If they apply to one, they should apply to all. As I read it, it applies to candidates for office in the defined campaign periods…. But everything the FCC chairman says is confusing due to his lack of broadcast experience.
 
If they apply to one, they should apply to all. As I read it, it applies to candidates for office in the defined campaign periods…. But everything the FCC chairman says is confusing due to his lack of broadcast experience.
Isn’t this already on the books with equal time?
 
Isn’t this already on the books with equal time?

Yes ... sort of. During political campaigns, stations cannot -- other than for news purposes -- have an announced candidate for office on their airwaves without offering an equal amount of time to any and all competing candidates on the ballot.

What Chairman Dumbass, with his aforementioned lack of broadcast experience and knowledge, wants is to apply the Equal Time Rule outside of campaigns and force rebuttals to anything a current office holder disagrees with (*cough cough* provided they are Republicans *cough cough*). Where this will run afoul of the rule as written is that, outside of a campaign, there are no candidates per se so any such comments could not be made by an official "competing candidate".

I expect a challenge just on that basis.
 
Yes ... sort of. During political campaigns, stations cannot -- other than for news purposes -- have an announced candidate for office on their airwaves without offering an equal amount of time to any and all competing candidates on the ballot.
Interestingly, according to our FCC Counsel, this is not exactly the rule. The station has no obligation to proactively "offer" equal time to any and all competing candidates. According to FCC Section 315, the candidate or campaign must formally request equal time within seven days of the appearance of the competing candidate, and the station must decide whether the equal time rule applies. Section 315 also says stations should promptly put the appearance in their public file, but that's if they plausibly believe this was not a bona fide news appearance.
 
According to FCC Section 315, the candidate or campaign must formally request equal time within seven days of the appearance

Correct. In fact that's what the president did after Harris appeared on SNL. NBC made a deal with his campaign.



It was "equal time," not the same time or treatment.

We'll see how this FCC interprets its role in this process. They seem to feel they can determine who does what.
 
Interestingly, according to our FCC Counsel, this is not exactly the rule. The station has no obligation to proactively "offer" equal time to any and all competing candidates. According to FCC Section 315, the candidate or campaign must formally request equal time within seven days of the appearance of the competing candidate, and the station must decide whether the equal time rule applies. Section 315 also says stations should promptly put the appearance in their public file, but that's if they plausibly believe this was not a bona fide news appearance.

I was simplifying it for the original questioner. You are correct ... I left out the requirement that the candidate who feels they are entitled to equal time must ask for it. The station has no obligation to proactively offer it (and I can see that my choice of verbiage could make it seem like that is the case).

Data records:
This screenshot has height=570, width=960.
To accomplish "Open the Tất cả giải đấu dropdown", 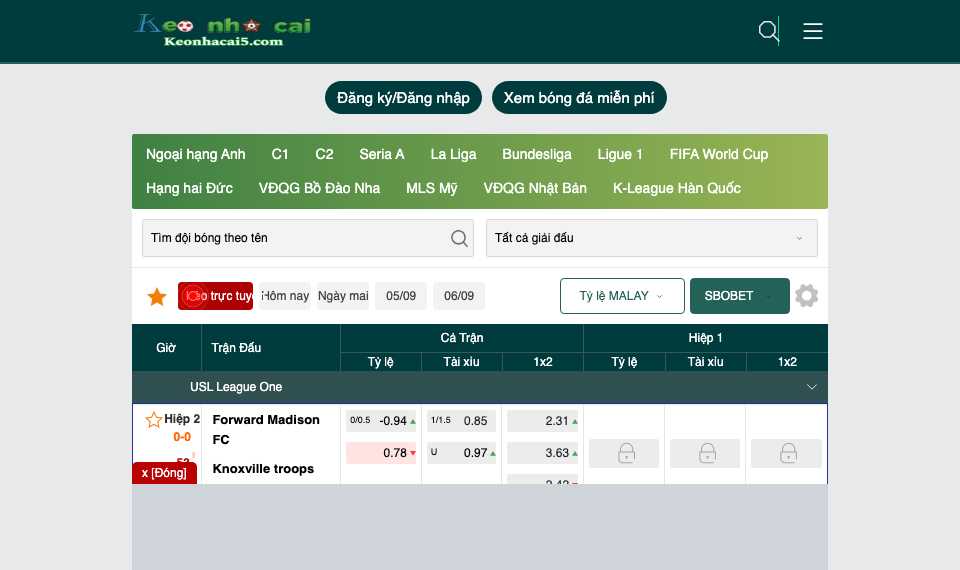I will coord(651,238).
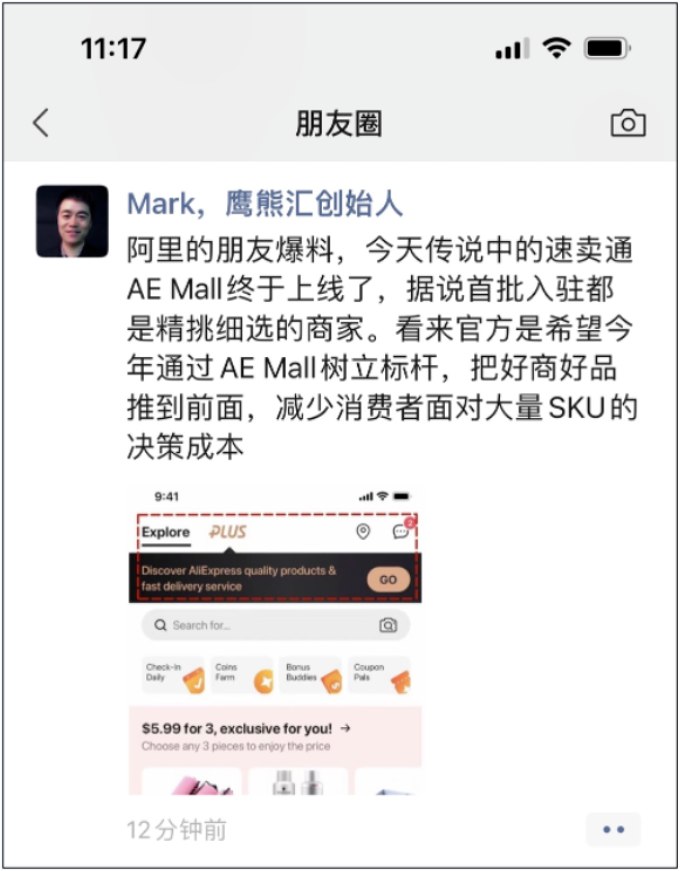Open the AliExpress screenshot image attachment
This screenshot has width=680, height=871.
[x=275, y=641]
---
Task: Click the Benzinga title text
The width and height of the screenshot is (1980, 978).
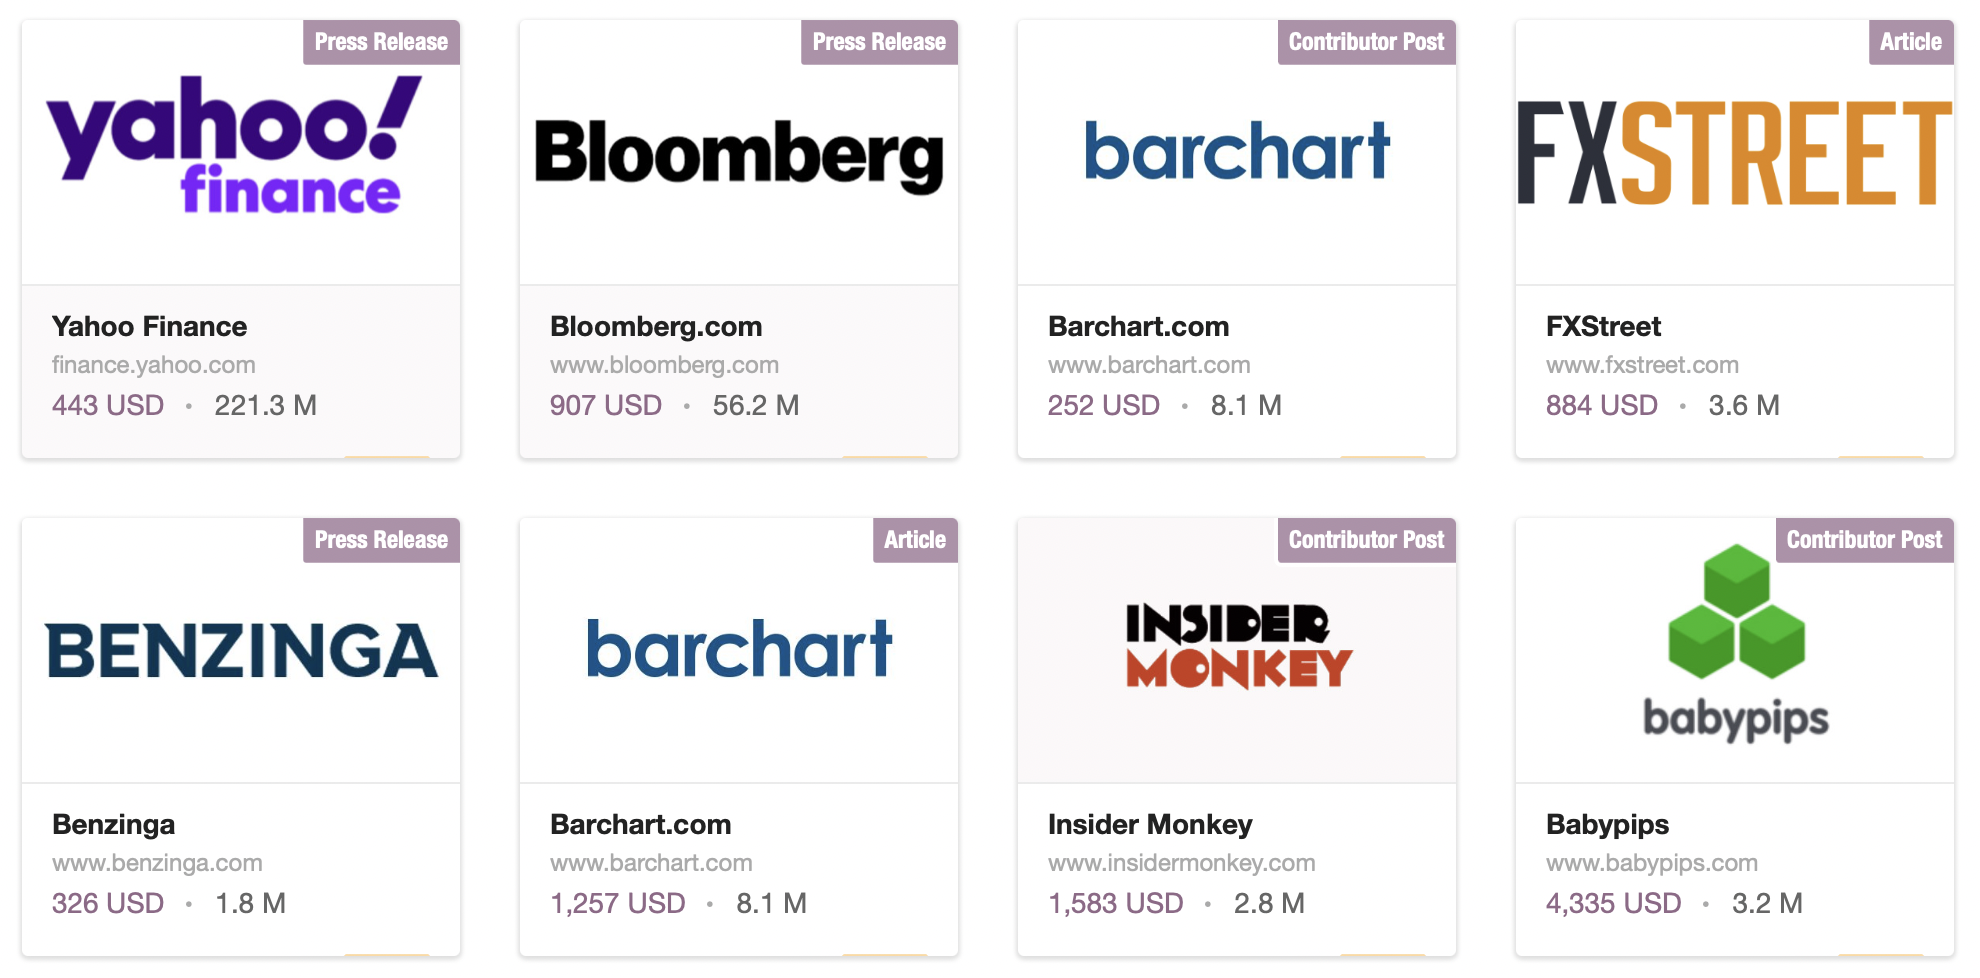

Exercise description: Repeat word for word the part of the equal time discussion above that runs from "I was simplifying" up to and including "is the case).".

Solution below:
I was simplifying it for the original questioner. You are correct ... I left out the requirement that the candidate who feels they are entitled to equal time must ask for it. The station has no obligation to proactively offer it (and I can see that my choice of verbiage could make it seem like that is the case).